▶ Entries provided

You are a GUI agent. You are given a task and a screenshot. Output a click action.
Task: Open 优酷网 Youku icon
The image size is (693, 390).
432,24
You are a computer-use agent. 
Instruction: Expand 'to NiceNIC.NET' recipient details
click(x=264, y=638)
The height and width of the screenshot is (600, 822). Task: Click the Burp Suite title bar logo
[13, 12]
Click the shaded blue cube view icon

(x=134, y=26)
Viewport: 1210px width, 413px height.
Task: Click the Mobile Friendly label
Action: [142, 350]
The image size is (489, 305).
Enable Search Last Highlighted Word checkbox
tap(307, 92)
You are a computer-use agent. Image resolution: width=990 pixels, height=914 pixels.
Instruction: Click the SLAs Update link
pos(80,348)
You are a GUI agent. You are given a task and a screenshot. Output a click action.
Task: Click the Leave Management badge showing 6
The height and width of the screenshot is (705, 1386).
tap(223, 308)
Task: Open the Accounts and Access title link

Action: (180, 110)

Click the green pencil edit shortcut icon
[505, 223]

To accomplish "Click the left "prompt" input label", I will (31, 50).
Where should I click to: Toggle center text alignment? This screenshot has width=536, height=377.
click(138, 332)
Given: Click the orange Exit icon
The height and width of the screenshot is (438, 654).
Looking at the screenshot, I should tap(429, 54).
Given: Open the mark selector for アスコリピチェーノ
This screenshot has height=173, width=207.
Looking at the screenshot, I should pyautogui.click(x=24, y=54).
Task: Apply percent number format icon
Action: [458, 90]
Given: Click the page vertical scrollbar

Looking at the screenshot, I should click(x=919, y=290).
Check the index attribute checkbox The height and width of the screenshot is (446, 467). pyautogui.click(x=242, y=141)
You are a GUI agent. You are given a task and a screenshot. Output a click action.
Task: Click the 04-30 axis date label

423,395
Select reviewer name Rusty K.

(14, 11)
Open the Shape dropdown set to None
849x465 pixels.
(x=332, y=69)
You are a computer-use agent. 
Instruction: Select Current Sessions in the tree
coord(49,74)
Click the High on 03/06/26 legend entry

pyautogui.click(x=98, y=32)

▶ Instruction
Reproduce the rows above verbatim, everything from the line containing "Task: Open the Accounts and Access title link" down to the line containing "Looking at the screenshot, I should tap(429, 54).", both of those lines included.

▶ Result of the task
Task: Open the Accounts and Access title link

Action: (180, 110)

Click the green pencil edit shortcut icon
[505, 223]

To accomplish "Click the left "prompt" input label", I will (31, 50).
Where should I click to: Toggle center text alignment? This screenshot has width=536, height=377.
click(138, 332)
Given: Click the orange Exit icon
The height and width of the screenshot is (438, 654).
Looking at the screenshot, I should tap(429, 54).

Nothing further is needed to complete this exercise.